Nauka historii w naszym kraju już od bardzo dawna leży na poziomie gruntu, nie dziwi więc fakt, że nazwa Wizna dla wielu osób jest kompletnie obca. Na początek recenzji więc kilka istotnych faktów. Wizna to byłe miasto zlokalizowane w rejonie północnego wschodu od Łomży, otoczone licznymi bagnami i terenami podmokłymi. To tam na odcinku prawie dziewięćdziesięciu kilometrów zostały ulokowane umocnienia wojskowe (większość z nich nie została dokończona przed wybuchem wojny, niektóre bunkry budowano nawet po 1 września), których dowódcą był kapitan Władysław Raginis. Pod jego komendą znajdowało się trochę ponad 700 żołnierzy, pięć armat 72 mm, 24 cekaemy, 18 erkaemów i dwa karabin pancerne (notabene jedna z najlepszych broni tamtego okresu i prawdziwy majstersztyk naszych inżynierów, niestety wyprodukowany w minimalnej ilości egzemplarzy). Po przeciwnej stroni miał on za wroga XIX korpus pancerny generała Heinza Guderiana, w którego w skład wchodziło ponad 40 tysięcy żołnierzy, 450 czołgów i pojazdów opancerzonych, dodatkowo wspartych siłami Luftwaffe. Przy takich wielkich dysproporcjach odcinek zdołał się utrzymać od 7 do 10 września, zatrzymując Niemieckie natarcie i dając tym samym szansę na wycofanie się innych sił w rejon Warszawy. ?Wizna? dość często przez znawców tematy nazywana jest polskimi Termopilami i nie wydaje się, aby było to nazewnictwo zbytnio przesadzone.

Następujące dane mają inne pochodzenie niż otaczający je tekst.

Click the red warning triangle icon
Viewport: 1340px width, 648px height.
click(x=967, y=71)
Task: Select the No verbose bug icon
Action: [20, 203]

Jacek Komuda, biorąc się za ten dość trudno temat, kolejny raz udowodnił, że potrafi pisać książki niemal idealne. Jego dzieło to mieszanka powieści historycznej i literackiego dramatu, od której trudno jest się oderwać. Autor na kolejnych stronach umiejętnie przekazuje całą zdobytą wiedzę historyczną, opierając się na faktach, dając czytelnikowi szansę poznania mniej znanego epizodu II Wojny Światowej. Do tego wszystkiego dochodzi jego ponadprzeciętna zdolność fabularyzowania historii i podawania jej w taki sposób, aby była ona przystępna dla każdego, nawet jeśli nie jest on wielkim pasjonatem minionych dziejów. Tak jak zostało to już wspomniane mamy tutaj do czynienia z dramatem. Zarówno państwa i narodu (który we wrześniu 1939 roku dopiero się zaczyna), jak i jednostek, które nie były gotowane na skutki wojny. Ukazane zostają tutaj ludzkie wybory, słabości i decyzje mające wpływ na życie albo śmierć. Żołnierze Korpusu Ochrony Pogranicza wsparci rezerwistami i ludźmi z poboru narodowego, to ludzie z krwi i kości, którzy mają swoje słabości i odczuwają strach. Twórca nie boi się przedstawiać tutaj historii taką, jaka była naprawdę, gdzie nie każdy mógł być i chciał być ?bohaterem?. Dezercja, postępujące szaleństwo, podupadające morale, chęć poddania się, czy zbyt szablonowe myślenie niektórych oficerów. Do tego dochodził problemy z brakiem podstawowego zaopatrzenia (amunicji, leków, jedzenia) oraz niewykończeniem schronów na czas (brak odpowiedniej wentylacji, w niektórych przypadkach beton nawet nie zdążył jeszcze dobrze związać). Wszystko to przedstawione jest tutaj bardzo sugestywnie, tak aby czytelnik mógł, chociaż w małej części poczuć się tak, jak przedstawione na łamach książki postacie. Bardzo dobrze twórca pokazuje tutaj również drugą stronę konfliktu, gdzie żołnierze nie byli gotowi na tak zacięty opór Polaków. Każda nieudana próba szturmy i coraz większy nacisk dowództwa na przełamanie linii obrony, miało ogromny wpływ na stan zachowania ludzi. Do tego dochodziły jeszcze zażywane specyfiki pokroju ?Pervitinu? (amfetamina w tabletkach), powodujące niebywałe napady agresji.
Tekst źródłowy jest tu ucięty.